▸ **SUPPLIED INFORMATION**:

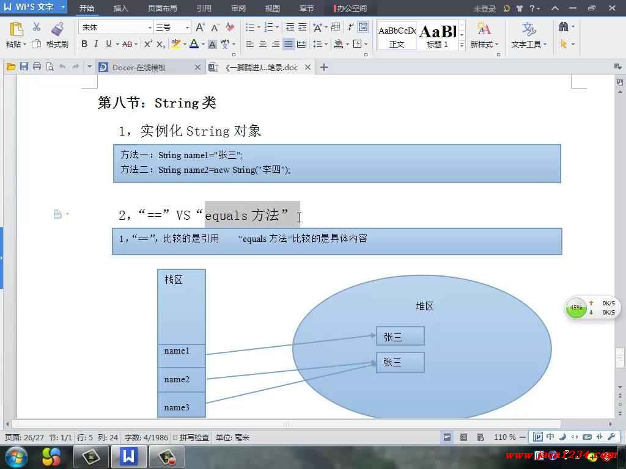Image resolution: width=626 pixels, height=469 pixels.
Task: Apply superscript formatting with X² icon
Action: (148, 44)
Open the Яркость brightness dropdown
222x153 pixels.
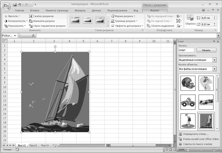coord(12,16)
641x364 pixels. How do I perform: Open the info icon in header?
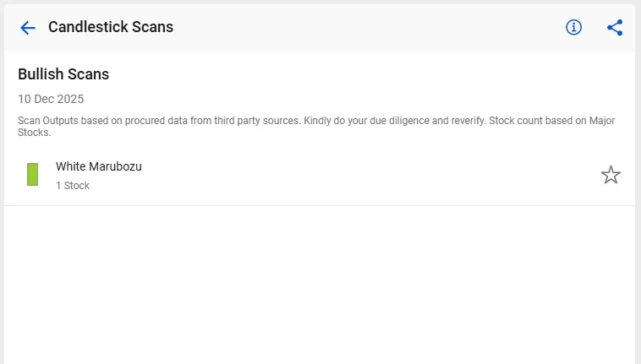click(574, 28)
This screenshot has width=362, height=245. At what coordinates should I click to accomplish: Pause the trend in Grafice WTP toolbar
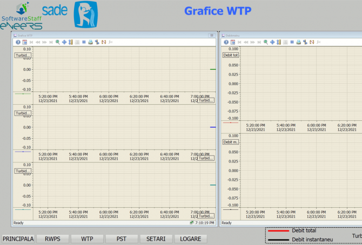tap(84, 42)
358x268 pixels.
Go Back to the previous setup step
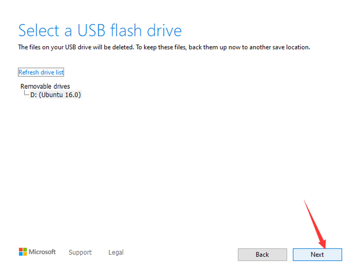coord(262,255)
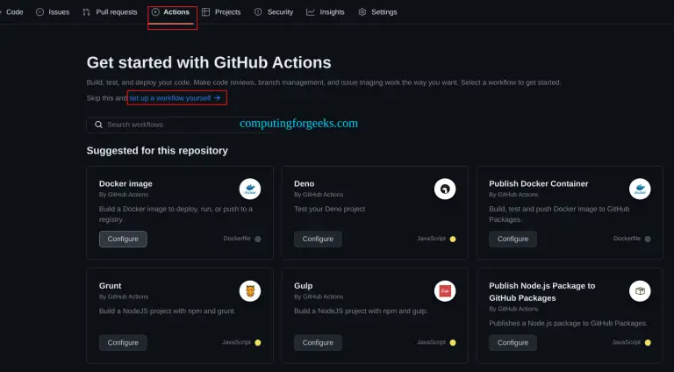Click the red Gulp logo icon
Image resolution: width=674 pixels, height=372 pixels.
[x=445, y=291]
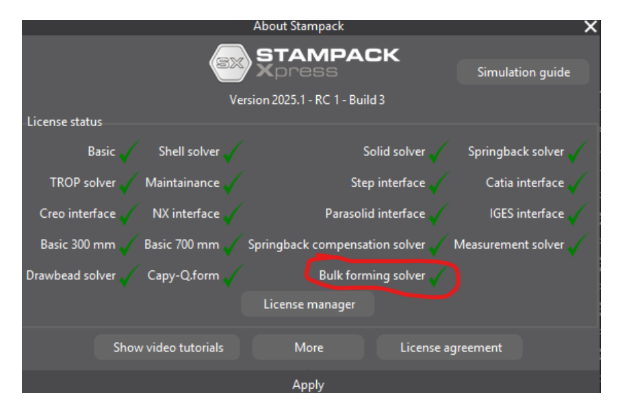
Task: Close the About Stampack dialog
Action: [590, 27]
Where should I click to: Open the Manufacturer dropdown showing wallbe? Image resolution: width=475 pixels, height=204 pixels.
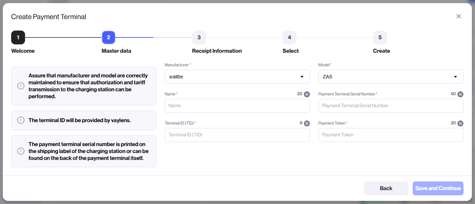237,77
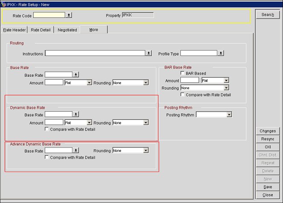
Task: Click the Profile Type lookup arrow icon
Action: tap(221, 53)
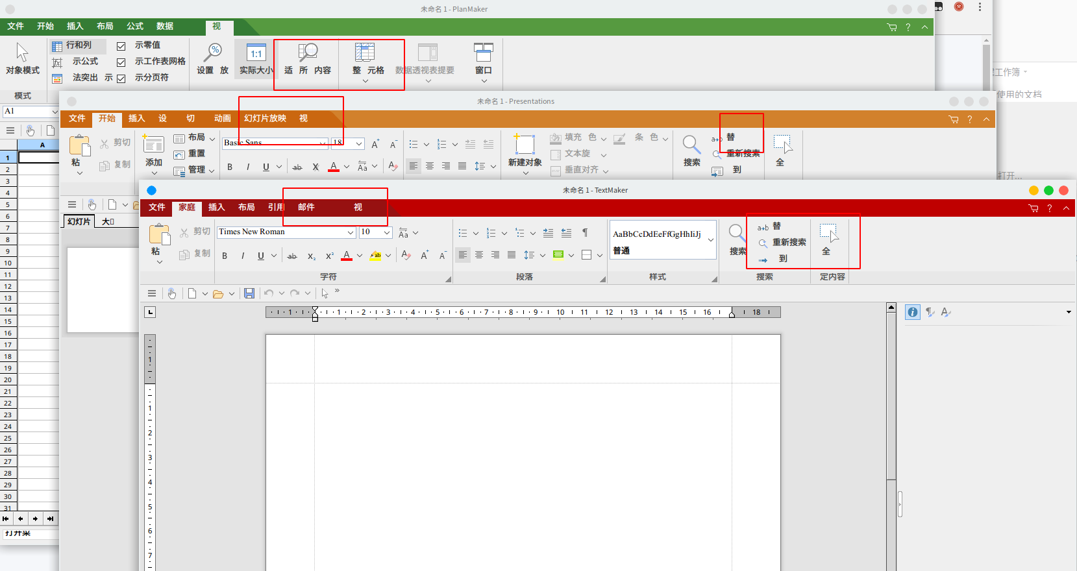Uncheck the 示零值 checkbox in PlanMaker

[121, 46]
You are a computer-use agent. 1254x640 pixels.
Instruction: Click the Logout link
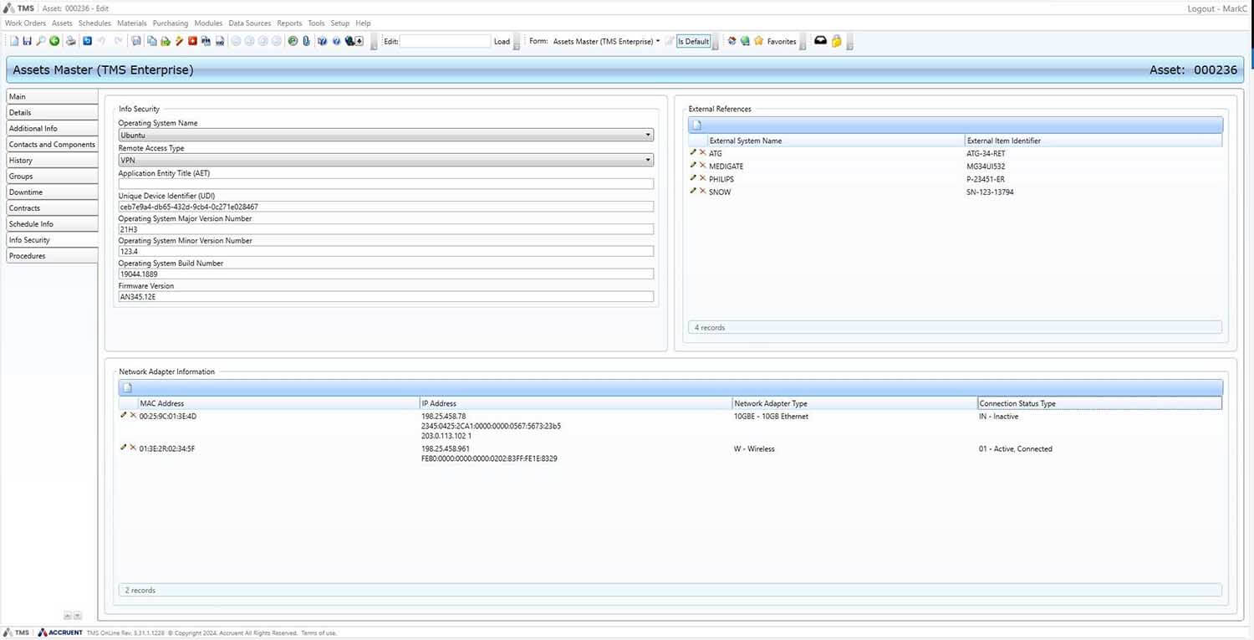pos(1201,8)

▸ **TASK DESCRIPTION**: Using the entries above, repeat exactly the lines from the one with "222x153 pixels." to the one with "358x268 pixels.", both included, and leave the pictures behind.

▸ **ANSWER BELOW**:
222x153 pixels.
coord(12,16)
641x364 pixels. How do I perform: Open the info icon in header?
click(574, 28)
This screenshot has width=362, height=245. At what coordinates should I click to accomplish: Pause the trend in Grafice WTP toolbar
tap(84, 42)
358x268 pixels.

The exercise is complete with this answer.